Placing parking below the apartments would save about 2 acres for a future, second phase of 55 apartments or mixed-use project.
Stella Adams, a resident who spoke at the meeting, urged the council members not to treat the first phase 80-unit goal as a cap.
“Eighty affordable units is the minimum,” she said. “That’s a floor, not a ceiling.”
Jane Williams, a member of the Coalition for Affordable Housing and Transit, framed the presentation as a “deadline-driven” opportunity to get the housing that the city desperately needs soon.
“Time is of essence for building affordable housing at 505,” she said, stressing the July deadline proposed by the working group for picking a developer.
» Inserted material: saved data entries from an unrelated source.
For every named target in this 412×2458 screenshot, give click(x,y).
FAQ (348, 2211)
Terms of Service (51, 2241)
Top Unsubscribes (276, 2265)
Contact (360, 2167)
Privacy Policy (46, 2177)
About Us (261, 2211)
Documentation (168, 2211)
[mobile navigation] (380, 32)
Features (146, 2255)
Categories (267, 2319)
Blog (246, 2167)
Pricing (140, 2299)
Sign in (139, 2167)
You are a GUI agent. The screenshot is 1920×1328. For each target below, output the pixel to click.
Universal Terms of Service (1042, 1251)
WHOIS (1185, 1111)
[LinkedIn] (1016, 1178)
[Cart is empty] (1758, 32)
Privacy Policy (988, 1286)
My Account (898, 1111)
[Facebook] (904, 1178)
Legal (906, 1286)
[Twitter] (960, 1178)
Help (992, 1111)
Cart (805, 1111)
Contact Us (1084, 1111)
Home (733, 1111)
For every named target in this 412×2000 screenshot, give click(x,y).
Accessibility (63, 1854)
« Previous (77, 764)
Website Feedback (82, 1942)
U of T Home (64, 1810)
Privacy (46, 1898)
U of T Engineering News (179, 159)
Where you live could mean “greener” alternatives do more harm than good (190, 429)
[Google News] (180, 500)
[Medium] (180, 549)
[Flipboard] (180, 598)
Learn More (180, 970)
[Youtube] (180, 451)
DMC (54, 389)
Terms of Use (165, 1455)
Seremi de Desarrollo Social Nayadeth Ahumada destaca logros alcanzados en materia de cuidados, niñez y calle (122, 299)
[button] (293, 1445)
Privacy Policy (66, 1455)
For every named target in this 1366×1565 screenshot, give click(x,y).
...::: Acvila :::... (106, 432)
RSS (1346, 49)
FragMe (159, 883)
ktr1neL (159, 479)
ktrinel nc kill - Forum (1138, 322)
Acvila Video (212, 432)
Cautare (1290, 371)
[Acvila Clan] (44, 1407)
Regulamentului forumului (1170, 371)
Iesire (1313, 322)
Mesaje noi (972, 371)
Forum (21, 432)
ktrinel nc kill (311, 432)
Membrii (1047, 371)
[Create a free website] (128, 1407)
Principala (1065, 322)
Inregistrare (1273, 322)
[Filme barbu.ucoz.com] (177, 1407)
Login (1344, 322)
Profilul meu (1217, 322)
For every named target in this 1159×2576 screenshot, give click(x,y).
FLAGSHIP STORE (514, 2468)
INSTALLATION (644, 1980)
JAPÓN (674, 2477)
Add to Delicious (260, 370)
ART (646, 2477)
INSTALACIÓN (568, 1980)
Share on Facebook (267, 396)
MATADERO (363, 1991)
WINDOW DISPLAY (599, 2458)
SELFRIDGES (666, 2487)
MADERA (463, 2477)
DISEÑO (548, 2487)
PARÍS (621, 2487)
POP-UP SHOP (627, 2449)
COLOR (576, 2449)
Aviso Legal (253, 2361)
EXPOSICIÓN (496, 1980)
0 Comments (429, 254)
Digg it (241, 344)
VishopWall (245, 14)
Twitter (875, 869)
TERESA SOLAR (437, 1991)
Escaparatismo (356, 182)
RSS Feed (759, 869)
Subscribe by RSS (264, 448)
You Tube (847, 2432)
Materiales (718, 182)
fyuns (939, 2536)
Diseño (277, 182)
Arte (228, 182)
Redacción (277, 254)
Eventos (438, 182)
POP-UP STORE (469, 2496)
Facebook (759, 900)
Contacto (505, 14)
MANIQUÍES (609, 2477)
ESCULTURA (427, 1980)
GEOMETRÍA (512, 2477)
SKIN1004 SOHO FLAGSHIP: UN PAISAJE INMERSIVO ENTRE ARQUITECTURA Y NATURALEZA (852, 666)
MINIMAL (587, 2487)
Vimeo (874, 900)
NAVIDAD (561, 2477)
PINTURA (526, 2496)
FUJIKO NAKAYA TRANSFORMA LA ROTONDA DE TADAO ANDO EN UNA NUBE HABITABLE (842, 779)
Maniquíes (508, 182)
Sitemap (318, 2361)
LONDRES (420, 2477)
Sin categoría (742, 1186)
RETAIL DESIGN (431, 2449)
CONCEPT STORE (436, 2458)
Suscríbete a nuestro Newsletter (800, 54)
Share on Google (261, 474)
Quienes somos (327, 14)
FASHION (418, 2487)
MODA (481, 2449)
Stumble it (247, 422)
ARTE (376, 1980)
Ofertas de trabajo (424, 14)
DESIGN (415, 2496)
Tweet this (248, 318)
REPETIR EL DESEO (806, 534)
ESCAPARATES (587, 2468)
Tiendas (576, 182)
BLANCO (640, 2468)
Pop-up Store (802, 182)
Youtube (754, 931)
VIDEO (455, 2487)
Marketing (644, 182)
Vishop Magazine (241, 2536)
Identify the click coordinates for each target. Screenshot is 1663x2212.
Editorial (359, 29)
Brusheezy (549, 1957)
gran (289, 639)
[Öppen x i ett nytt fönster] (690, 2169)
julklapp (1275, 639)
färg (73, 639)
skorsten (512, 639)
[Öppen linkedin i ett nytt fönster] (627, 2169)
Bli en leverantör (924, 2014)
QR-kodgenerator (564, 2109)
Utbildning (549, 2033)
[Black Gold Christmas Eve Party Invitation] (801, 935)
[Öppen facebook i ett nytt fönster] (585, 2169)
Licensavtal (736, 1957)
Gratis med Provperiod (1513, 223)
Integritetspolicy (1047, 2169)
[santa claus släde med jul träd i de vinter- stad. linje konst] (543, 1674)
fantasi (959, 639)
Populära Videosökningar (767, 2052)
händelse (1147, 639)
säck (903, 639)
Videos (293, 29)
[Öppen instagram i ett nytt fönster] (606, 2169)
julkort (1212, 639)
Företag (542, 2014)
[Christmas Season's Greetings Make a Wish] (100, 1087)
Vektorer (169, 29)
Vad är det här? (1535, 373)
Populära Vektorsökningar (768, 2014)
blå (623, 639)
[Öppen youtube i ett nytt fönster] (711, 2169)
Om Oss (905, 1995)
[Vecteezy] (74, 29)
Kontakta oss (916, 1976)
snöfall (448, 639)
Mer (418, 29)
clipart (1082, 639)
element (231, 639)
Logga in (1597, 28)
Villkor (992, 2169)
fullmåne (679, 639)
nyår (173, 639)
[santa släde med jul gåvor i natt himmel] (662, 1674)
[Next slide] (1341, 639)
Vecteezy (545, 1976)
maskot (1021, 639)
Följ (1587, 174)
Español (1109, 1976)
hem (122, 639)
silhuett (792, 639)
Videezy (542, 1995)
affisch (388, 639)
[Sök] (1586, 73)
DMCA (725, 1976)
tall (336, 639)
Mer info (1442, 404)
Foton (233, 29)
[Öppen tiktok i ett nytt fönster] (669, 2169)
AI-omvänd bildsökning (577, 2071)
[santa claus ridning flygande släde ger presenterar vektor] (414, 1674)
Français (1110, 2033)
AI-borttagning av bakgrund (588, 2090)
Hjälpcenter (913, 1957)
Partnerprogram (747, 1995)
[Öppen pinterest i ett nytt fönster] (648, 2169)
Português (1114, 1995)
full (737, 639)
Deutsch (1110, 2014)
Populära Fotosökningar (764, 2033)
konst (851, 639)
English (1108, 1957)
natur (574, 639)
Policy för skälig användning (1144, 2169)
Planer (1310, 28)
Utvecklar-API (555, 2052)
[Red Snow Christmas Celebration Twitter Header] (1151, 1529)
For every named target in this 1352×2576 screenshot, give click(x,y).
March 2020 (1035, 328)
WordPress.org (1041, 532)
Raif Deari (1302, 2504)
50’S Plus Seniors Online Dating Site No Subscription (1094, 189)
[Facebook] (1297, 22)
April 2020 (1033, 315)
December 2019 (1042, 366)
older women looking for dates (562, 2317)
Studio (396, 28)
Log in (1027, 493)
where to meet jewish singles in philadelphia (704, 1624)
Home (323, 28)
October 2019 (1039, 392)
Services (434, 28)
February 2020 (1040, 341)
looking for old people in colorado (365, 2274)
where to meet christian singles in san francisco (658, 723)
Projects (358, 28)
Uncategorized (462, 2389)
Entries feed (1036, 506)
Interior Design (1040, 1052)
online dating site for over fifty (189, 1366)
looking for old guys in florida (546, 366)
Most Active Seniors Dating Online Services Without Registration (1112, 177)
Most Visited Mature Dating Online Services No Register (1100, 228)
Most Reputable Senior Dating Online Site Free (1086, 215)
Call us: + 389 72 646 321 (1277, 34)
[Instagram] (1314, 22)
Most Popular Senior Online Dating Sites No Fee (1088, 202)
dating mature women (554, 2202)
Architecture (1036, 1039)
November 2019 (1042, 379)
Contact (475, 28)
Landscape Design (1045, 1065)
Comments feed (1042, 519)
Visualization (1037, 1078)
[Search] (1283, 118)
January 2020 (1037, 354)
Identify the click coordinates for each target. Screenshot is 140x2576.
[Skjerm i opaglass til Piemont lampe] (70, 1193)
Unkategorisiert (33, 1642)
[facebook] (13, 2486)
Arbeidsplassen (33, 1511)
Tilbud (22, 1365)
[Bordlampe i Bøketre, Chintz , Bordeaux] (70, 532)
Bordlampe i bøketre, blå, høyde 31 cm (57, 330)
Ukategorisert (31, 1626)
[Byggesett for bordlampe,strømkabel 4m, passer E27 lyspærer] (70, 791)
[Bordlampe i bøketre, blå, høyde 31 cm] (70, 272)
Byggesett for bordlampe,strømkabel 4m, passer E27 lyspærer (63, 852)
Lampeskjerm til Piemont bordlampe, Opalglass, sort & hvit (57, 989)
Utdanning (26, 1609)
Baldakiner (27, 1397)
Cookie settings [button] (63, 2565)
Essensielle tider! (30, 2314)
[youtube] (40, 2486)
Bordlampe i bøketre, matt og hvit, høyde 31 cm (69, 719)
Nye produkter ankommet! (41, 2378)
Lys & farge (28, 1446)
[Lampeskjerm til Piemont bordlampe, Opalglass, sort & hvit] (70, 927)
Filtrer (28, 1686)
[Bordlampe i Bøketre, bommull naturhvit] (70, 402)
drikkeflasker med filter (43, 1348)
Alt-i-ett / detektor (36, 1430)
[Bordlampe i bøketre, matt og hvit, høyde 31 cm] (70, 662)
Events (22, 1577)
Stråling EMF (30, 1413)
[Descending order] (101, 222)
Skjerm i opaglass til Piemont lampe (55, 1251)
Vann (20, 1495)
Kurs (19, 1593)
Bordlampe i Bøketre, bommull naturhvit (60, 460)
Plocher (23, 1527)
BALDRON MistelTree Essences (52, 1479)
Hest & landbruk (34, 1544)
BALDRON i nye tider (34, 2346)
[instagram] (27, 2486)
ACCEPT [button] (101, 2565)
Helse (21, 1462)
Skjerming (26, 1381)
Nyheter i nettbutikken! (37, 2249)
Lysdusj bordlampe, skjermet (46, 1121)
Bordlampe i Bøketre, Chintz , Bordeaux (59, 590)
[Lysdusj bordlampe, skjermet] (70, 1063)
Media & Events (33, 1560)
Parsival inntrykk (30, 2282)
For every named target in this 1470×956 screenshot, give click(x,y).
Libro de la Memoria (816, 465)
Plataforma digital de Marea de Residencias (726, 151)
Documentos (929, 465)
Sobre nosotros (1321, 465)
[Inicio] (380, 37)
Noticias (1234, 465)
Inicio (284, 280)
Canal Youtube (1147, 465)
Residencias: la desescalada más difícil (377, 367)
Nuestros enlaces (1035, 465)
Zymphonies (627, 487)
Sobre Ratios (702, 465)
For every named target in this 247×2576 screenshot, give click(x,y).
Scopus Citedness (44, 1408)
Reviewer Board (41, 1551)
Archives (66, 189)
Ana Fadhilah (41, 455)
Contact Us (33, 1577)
Preserving the Milton Small building
The group said the city must decide what to do with the Milton Small building, which will have its own parking needs. Preservation Durham has offered to buy and rehabilitate the building.
Cathleen Turner, regional director for Preservation NC, said parking needs will depend on whether the building becomes housing, mixed-used space or something else.
For now, the nonprofit has proposed three scenarios for the building that take up less than a quarter of the site:
- Housing: About 40 units with 40 parking spaces
- Mixed-use: Commercial space or a 100-room hotel, with 100 parking spaces
- Preserving the building entirely with parking
“Ideally, we’d like to see some sort of proactive, collaborative understanding or agreement with the city,” Turner said. “We don’t know what the proposed use is yet. ... Anything else is a crystal ball gazing at this point.”
What happens next?
Several council members said the project now has a realistic path forward.
Councilwoman Shanetta Burris said, “I don’t want to let perfect be the enemy of good.”
Councilwoman Chelsea Cook said she was “feeling really good.”
“I see a future in which we do something which just feels so much better,” she said, the room erupting in applause.
However, there are challenges, including a funding gap. The affordable housing project requires about $4 million to $6 million in gap subsidy from the city or other partners.
If the city follows the working group’s timeline, staff would select a tax-credit developer and return to council with a detailed plan in the fall.
However, even with an accelerated schedule, the process from selection to construction and lease-up could stretch into 2029.
“This is publicly owned land,” Adams said. “It is one of the few remaining places where the city can shape the market rather than be shaped by it.”